Conflit historique pour la terre et l'eau

"La question de la terre est l'une des causes du conflit et elle demeure car, durant la guerre, les paysans ont fui leurs terres et leurs villages pour aller dans des camps et des nomades les ont remplacés et s'y sont installés", affirme à l'AFP Adam Mohammad, expert de la région.

Dans cette immense région de 400 000 km², dont presque la moitié est désertique, les agriculteurs appartenant à des tribus africaines cultivent des céréales (mil et sésame, notamment), des arachides, du tabac et des oranges. Les tribus arabes font de l'élevage (moutons, vaches, chameaux), en pratiquant la transhumance. Leur coexistence a souvent été source de conflits pour le pâturage et pour l'eau.

Selon l'ONU, "cette escalade de la violence dans différentes parties du Darfour provoque des déplacements de population et met en danger la saison agricole", qui coïncide avec la saison des pluies. L'ONU et l'Union Africaine ont appelé le gouvernement soudanais à agir rapidement.

Le Premier ministre soudanais Abdallah Hamdok a déclaré que les forces armées protégeraient les populations pendant la saison agricole. "Les forces de sécurité vont être envoyées de Khartoum dans les régions où se produisent des troubles pour assurer la sécurité des habitants", a déclaré dans un communiqué le ministre soudanais de l'Intérieur Eltrafi Elsdik.

Les milices proches de l'ancien président mises en cause

Le nouveau gouvernement soudanais qui a chassé le dictateur Omar el-Béchir, issu d'un accord entre militaires et meneurs de la contestation, a entamé en octobre 2019 des pourparlers pour un accord de paix avec des groupes rebelles et ainsi mettre un terme aux conflits dans les régions du Darfour, du Kordofan-Sud et du Nil Bleu.
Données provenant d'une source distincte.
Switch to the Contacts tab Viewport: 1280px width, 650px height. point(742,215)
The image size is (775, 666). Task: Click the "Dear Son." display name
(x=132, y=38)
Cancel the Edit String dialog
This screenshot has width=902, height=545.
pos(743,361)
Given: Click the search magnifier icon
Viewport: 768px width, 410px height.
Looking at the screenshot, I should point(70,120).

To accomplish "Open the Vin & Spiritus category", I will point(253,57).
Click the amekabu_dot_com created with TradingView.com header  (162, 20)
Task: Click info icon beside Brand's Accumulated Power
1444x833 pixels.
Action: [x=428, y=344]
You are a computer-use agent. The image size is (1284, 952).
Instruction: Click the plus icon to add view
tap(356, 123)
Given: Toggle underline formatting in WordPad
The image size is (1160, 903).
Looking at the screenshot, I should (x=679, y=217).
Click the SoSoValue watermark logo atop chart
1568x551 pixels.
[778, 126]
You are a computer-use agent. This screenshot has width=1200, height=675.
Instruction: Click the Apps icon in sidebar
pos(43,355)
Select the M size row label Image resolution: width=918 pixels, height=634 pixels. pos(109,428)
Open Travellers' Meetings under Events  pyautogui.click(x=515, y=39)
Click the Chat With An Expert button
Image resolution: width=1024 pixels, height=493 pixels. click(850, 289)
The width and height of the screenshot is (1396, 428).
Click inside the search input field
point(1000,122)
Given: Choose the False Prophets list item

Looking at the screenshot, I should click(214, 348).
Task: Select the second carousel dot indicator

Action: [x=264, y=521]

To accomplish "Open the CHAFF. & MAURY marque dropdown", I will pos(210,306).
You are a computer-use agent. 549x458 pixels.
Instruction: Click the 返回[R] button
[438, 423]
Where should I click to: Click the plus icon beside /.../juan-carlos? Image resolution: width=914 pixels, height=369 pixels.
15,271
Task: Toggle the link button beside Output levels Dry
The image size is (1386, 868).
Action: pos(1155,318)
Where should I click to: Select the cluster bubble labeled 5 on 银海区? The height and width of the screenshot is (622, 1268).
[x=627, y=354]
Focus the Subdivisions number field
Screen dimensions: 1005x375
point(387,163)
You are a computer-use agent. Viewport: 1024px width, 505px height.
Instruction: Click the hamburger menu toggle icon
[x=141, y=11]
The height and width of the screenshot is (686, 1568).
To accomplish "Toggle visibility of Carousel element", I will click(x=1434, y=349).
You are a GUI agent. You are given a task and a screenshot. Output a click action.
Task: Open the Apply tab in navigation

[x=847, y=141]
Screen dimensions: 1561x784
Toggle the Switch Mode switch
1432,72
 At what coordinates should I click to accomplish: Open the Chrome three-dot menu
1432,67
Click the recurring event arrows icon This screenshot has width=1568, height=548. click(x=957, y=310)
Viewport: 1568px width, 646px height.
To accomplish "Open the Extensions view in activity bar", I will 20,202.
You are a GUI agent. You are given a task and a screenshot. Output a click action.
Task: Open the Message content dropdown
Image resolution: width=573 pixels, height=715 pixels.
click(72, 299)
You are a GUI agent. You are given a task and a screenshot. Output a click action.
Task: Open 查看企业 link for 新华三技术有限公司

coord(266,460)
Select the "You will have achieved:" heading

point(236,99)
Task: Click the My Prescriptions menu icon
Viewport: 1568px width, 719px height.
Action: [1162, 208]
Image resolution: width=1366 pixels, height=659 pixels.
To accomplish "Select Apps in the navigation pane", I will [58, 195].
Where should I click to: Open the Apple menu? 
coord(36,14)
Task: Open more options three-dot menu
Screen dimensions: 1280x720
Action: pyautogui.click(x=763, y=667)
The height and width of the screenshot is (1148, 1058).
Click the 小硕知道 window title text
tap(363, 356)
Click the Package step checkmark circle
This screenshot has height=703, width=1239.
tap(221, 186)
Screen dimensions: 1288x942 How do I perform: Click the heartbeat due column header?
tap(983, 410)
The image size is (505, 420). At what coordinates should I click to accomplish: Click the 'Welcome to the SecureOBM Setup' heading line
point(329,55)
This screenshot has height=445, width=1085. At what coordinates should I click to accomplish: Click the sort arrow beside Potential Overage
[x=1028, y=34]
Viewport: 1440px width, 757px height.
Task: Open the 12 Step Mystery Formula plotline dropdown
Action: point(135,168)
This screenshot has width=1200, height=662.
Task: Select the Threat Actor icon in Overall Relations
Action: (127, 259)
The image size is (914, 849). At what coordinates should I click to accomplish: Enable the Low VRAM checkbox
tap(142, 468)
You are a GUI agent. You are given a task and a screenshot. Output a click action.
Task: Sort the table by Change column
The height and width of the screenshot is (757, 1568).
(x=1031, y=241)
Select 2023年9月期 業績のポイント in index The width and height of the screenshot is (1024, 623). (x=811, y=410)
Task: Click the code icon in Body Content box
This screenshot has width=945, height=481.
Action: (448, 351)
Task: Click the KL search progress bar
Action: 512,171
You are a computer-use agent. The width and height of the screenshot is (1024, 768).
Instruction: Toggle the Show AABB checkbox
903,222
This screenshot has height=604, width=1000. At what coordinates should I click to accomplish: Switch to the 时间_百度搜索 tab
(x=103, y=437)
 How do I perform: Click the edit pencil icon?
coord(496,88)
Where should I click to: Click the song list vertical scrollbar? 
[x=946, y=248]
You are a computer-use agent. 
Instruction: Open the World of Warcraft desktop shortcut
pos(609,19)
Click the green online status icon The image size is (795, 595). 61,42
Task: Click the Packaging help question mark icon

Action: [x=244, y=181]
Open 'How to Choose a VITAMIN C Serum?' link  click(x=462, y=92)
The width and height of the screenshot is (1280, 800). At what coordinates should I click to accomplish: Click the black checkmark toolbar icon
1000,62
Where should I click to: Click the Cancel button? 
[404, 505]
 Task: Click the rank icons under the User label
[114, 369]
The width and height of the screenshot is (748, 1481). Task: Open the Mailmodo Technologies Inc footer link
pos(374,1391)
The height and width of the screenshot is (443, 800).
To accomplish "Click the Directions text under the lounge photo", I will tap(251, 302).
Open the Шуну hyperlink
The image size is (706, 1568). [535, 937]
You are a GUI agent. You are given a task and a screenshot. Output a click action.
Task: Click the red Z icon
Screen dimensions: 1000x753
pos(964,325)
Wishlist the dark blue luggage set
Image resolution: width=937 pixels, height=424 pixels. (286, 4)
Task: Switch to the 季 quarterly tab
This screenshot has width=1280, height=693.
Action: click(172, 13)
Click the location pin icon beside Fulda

La nouvelle vague de violences au Darfour est liée à la chute du régime d'Omar el-Béchir car, durant de longues années, le régime a approvisionné en armes des milices et il leur a donné le droit de confisquer des terres et même de lever des taxes auprès de ces agriculteurs

Abdallah Adam Khater, écrivain et expert du Darfour

à l'AFP

Les milices arabes soutenues par l'ancien dictateur sont mises en cause par les experts : "Après la chute de Béchir, les agriculteurs ont refusé de payer des taxes et les nouveaux arrivants continuent d'occuper leurs terres qu'ils avaient dû fuir", explique Abdallah Adam Khater à l'AFP. "Pour se maintenir coûte que coûte, (ces nouveaux arrivants) utilisent la force et la terreur. La situation est hors de contrôle", ajoute-t-il.

Marc Lavergne, directeur de recherches au Centre national de la recherche scientifique (CNRS) et expert du Soudan, abonde dans son sens. "Si le changement de pouvoir à Khartoum entraîne un apaisement au Darfour et permet à une partie de la population qui a fui de revenir dans ses champs, (les milices) ne pourront plus continuer à semer la terreur, à piller et à racketter."

Pour Abdallah Adam Kather, l'intervention annoncée de l’armée soudanaise est la bonne décision. "Cela montrera à la population du Darfour que le nouveau gouvernement est soucieux de leur sécurité contrairement à ce qu'il se passait à l'époque de Béchir."

Le conflit, qui a éclaté en 2003 entre le régime à majorité arabe d'Omar el-Béchir et des insurgés issus de minorités ethniques s'estimant marginalisées, a fait des centaines de milliers de morts et des millions de déplacés selon l'ONU.